Search the entries below for "will". Report each line where it occurs.
# # # # # # #
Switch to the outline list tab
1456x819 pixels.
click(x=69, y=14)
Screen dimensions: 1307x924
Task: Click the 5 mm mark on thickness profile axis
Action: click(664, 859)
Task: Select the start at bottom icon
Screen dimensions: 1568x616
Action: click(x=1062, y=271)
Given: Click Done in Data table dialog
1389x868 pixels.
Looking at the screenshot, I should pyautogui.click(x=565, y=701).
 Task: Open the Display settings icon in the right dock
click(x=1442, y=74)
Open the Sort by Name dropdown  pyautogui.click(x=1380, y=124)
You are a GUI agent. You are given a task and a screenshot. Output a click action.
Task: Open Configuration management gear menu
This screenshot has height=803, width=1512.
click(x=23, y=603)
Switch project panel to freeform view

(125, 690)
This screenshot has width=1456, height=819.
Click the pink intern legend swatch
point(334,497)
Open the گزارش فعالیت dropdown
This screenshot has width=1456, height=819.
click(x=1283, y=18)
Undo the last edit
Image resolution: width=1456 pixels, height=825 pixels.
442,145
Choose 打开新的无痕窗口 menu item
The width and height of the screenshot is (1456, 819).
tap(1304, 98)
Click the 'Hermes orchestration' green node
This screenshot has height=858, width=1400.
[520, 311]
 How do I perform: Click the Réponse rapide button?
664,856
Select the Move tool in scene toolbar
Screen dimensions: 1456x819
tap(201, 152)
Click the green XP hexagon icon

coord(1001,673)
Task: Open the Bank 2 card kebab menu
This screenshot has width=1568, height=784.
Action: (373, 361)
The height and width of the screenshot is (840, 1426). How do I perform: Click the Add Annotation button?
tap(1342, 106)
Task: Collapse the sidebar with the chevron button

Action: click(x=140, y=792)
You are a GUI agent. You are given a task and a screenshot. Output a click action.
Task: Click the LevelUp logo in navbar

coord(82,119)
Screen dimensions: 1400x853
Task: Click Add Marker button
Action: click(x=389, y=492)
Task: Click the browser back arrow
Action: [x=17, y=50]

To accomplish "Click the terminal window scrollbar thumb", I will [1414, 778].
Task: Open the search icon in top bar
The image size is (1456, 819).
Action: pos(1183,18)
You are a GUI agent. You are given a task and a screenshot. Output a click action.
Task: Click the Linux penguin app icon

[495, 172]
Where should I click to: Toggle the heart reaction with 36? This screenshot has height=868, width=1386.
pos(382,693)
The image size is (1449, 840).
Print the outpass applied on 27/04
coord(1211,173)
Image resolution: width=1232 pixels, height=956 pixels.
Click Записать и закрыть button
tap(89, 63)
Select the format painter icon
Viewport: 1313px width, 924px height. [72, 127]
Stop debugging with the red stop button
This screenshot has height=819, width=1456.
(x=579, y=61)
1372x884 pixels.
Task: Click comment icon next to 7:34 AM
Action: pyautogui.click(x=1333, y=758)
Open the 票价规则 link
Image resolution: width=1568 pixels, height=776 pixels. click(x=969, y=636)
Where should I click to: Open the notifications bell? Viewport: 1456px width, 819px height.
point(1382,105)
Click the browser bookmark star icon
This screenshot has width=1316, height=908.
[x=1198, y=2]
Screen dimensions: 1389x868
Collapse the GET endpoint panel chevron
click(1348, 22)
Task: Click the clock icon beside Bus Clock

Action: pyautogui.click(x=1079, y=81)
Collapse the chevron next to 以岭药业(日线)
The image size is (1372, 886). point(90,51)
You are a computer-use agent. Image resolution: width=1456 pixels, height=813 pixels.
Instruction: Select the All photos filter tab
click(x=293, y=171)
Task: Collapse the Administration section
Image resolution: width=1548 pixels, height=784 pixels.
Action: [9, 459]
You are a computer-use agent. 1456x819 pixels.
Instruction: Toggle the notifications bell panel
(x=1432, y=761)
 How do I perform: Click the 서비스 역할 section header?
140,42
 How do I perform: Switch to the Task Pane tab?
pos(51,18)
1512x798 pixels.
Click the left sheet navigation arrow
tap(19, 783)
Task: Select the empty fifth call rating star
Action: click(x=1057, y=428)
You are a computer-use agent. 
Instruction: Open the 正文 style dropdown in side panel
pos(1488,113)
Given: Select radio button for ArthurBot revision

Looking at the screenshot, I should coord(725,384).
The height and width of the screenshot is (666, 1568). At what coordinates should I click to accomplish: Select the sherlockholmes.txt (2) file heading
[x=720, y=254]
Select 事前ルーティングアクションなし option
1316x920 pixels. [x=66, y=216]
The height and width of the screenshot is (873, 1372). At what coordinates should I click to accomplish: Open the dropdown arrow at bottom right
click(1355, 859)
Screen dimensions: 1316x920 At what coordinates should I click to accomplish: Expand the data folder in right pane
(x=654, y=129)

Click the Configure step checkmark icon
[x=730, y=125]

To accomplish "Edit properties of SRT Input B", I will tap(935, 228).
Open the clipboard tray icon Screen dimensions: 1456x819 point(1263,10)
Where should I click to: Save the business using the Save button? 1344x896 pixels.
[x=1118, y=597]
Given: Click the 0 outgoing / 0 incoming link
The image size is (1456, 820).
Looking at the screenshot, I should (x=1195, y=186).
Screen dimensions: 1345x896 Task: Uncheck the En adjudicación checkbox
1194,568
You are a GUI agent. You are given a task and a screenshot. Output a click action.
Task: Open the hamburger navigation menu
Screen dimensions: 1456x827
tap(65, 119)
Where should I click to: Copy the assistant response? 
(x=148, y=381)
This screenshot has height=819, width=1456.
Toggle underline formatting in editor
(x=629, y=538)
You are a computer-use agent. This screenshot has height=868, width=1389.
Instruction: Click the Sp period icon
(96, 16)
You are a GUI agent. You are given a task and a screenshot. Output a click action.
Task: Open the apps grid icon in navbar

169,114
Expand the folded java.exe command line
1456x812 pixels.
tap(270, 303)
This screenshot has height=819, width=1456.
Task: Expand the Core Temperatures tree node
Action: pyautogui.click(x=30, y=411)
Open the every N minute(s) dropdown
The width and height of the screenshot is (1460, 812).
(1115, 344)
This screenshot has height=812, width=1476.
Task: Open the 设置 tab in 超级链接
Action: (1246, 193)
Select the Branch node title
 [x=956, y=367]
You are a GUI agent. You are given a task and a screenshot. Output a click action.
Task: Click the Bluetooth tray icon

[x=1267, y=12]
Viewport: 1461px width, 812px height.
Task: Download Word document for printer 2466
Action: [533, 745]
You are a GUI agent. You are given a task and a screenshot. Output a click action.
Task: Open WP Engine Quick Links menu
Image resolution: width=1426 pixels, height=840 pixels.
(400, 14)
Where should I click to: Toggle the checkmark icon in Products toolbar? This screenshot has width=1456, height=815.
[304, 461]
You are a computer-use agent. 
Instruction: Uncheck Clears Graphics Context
# # # # # # #
PROBLEM SOLUTION —
To accomplish "Click the terminal window scrollbar thumb", I will [1414, 778].
To accomplish "Edit properties of SRT Input B", I will tap(935, 228).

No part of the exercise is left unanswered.